■ Text segment ■
* * * * * * * * *

We’d like to think that we’ve moved away from such inhumane and grotesque treatment of people. But who knows if 50 years from now we’ll look back and ask ourselves why we were medicating people.

There is, however, a case for optimism. During my time at The Coalition of Behavioral Health Agencies in New York, I worked with some of the most passionate individuals on the front lines of mental health care and advocacy, pushing for a recovery-oriented and person-centered approach. Unlike the old model of either controlling or stabilizing a person, this new approach sees the person behind the disorder and tries to get people back on their feet again. Many of these programs use creative and innovative ways to help people find jobs, live self-sufficiently, and develop community and deep relationships with others. And it’s been working.

Dr. Courtenay Harding, in a 32-year long study of serious schizophrenia patients in Vermont, showed that 62%-68% of the people significantly improved or recovered. These individuals exhibited no more enduring symptoms, no longer behaved oddly, did not require any more medications, were living in the community, and were working and relating well to others.

Curious, I asked Dr. Harding what it takes to help people recover. Her answer was simple but profound.

She replied, “You can start by asking them, ‘what do you need to get better?'”

*Patel V. Alcohol use and mental health in developing countries Annals of Epidemiology 2007; 17:S87-92.

* * * * * * * * *

■ Exercise goal ■
Copy the stretch of the mental health text from "Curious, I asked" through "Epidemiology 2007; 17:S87-92.", but change "simple but profound" to "short but deep". The items have no connection to the mental health text.

* * * * * * * * *

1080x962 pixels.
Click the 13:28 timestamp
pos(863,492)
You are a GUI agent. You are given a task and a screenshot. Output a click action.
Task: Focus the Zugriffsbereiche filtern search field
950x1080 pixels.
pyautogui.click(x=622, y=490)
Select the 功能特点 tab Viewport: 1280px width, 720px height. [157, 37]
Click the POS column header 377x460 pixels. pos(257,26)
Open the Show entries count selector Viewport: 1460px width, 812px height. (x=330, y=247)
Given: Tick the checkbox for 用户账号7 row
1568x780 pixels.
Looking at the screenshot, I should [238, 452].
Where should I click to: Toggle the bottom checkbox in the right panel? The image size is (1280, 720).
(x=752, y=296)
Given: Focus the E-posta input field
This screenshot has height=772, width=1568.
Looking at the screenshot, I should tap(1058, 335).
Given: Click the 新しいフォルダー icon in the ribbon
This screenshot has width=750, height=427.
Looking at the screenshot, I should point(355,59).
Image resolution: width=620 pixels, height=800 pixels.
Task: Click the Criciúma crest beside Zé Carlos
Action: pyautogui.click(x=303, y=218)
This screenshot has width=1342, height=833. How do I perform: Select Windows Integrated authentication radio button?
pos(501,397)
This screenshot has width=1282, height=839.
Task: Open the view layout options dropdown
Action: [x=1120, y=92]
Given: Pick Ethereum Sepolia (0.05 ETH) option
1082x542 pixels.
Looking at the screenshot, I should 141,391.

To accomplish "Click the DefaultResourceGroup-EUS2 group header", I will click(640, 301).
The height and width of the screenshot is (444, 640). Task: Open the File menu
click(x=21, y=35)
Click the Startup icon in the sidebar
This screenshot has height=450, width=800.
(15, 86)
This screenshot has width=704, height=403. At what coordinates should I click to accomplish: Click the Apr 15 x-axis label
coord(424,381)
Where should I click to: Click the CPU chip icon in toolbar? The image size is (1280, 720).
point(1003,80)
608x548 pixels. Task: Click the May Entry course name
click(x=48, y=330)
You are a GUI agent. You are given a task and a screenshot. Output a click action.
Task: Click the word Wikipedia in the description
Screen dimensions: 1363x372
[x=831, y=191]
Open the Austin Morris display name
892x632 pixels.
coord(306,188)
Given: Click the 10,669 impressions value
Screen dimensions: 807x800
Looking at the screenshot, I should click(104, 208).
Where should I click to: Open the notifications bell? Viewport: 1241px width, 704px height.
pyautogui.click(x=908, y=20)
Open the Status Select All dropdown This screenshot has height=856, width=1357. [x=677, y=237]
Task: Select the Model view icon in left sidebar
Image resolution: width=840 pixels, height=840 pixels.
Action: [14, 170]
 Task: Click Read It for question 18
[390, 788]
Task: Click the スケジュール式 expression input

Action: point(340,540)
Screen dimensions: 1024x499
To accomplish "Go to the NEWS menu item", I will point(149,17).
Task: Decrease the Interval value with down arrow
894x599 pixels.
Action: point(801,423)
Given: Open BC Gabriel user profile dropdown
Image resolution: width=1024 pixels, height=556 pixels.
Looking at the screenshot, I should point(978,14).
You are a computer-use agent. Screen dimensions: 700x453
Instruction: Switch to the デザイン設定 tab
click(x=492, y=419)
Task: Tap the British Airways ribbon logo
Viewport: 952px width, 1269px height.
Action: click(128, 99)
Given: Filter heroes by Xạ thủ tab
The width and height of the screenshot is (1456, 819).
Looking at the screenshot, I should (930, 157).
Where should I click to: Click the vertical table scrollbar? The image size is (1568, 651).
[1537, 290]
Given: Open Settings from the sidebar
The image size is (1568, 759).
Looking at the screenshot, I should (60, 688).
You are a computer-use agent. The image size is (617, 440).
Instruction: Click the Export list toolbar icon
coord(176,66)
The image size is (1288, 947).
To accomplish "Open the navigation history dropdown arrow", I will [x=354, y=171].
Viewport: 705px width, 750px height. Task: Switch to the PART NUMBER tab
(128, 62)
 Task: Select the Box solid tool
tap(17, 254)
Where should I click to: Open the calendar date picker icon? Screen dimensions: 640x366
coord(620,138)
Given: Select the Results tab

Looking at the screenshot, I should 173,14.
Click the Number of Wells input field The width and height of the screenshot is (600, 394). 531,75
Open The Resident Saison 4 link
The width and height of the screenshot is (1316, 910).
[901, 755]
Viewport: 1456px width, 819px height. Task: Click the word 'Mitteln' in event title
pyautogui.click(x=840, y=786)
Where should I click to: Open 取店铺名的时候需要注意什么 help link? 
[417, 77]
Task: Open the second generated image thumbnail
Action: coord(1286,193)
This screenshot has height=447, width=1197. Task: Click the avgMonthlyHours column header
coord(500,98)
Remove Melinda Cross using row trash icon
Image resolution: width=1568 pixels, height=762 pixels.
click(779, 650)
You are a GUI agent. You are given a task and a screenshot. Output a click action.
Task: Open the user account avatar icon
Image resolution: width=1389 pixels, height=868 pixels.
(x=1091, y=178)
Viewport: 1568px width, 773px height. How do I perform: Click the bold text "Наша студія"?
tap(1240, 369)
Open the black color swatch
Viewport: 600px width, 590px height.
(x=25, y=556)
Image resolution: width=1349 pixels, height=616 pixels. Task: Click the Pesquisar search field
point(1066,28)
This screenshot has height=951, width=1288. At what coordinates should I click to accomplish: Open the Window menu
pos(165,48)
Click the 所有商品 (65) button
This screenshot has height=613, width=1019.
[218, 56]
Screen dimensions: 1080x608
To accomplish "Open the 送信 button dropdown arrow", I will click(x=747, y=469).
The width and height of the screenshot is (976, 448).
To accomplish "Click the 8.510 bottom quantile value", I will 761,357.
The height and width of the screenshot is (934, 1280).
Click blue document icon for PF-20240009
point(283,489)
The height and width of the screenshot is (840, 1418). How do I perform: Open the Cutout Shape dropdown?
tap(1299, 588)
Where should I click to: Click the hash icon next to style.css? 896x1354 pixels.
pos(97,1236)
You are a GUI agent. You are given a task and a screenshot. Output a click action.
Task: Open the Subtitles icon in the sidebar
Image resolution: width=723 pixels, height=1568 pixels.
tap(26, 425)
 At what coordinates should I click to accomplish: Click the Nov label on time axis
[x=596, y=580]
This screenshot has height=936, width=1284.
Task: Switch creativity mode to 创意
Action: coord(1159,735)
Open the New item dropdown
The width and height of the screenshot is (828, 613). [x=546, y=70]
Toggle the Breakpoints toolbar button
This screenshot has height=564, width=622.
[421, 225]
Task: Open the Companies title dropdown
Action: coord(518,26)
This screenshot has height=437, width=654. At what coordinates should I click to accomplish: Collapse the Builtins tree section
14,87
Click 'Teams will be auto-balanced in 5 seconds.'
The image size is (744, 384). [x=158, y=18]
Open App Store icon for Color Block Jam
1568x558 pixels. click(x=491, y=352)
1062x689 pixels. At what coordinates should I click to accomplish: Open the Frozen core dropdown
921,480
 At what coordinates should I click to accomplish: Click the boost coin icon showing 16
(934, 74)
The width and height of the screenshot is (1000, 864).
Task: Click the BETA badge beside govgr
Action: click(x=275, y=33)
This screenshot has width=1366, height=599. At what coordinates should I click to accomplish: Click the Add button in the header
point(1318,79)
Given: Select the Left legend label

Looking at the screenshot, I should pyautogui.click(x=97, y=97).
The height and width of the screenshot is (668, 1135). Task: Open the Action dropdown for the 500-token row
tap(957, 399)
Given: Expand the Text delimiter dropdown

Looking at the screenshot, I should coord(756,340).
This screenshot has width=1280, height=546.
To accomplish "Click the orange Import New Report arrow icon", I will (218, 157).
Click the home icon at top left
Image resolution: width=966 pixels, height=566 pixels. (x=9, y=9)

* * * * * * * * *

■ Response to this exercise ■
Curious, I asked Dr. Harding what it takes to help people recover. Her answer was short but deep.

She replied, “You can start by asking them, ‘what do you need to get better?'”

*Patel V. Alcohol use and mental health in developing countries Annals of Epidemiology 2007; 17:S87-92.